(Records excerpted from a collection)
▽

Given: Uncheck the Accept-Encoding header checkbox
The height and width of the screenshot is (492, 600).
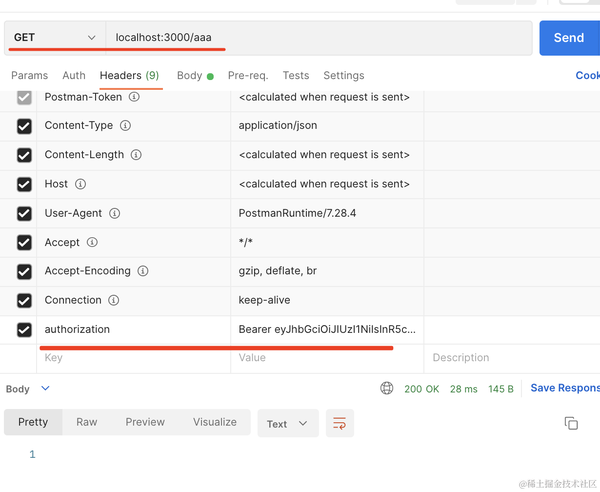Looking at the screenshot, I should 24,271.
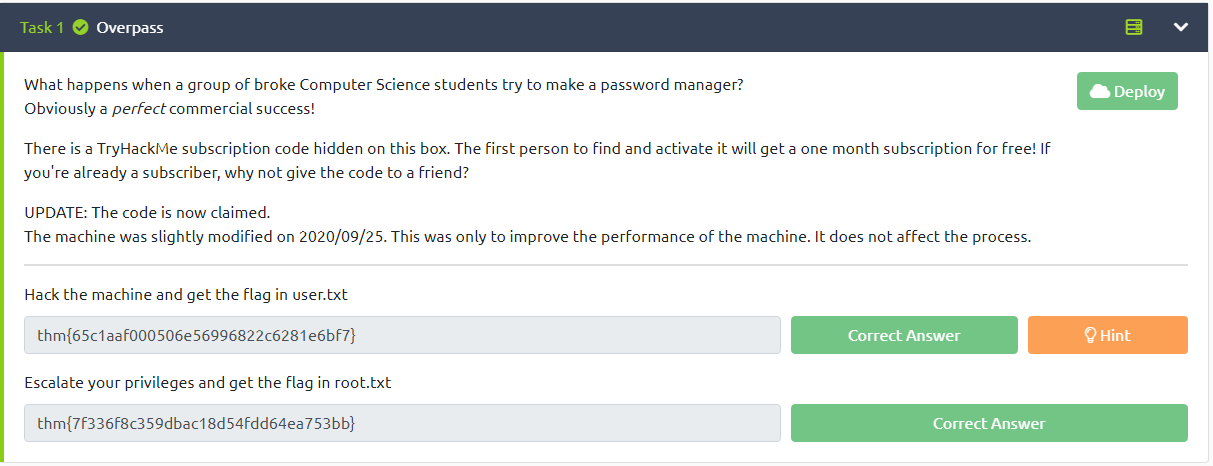
Task: Click the UPDATE code claimed notice
Action: pyautogui.click(x=147, y=213)
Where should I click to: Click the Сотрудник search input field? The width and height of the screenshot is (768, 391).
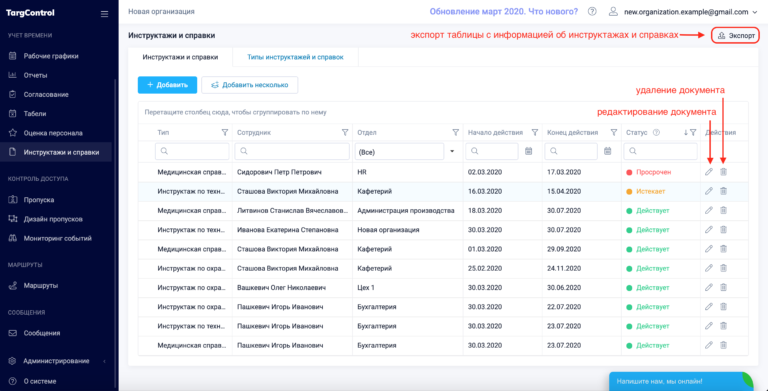(292, 152)
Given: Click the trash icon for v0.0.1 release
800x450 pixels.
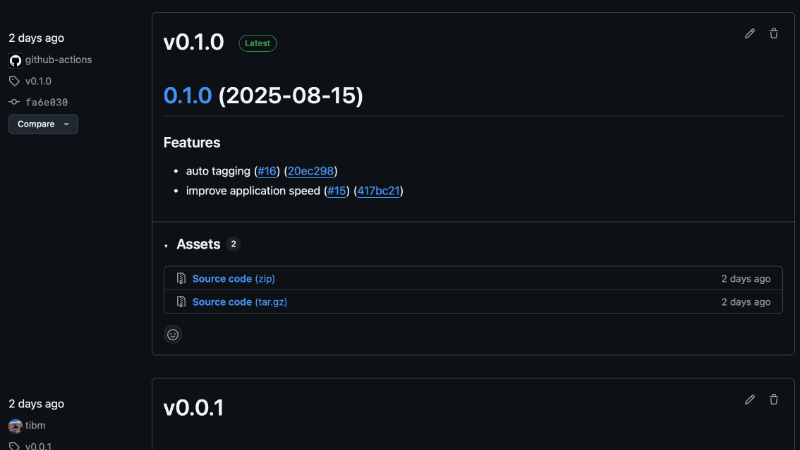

△

**What to work on**
Copy every line of the data that carries the word "Given".

**Output**
Given: Uncheck the Accept-Encoding header checkbox
Given: Click the trash icon for v0.0.1 release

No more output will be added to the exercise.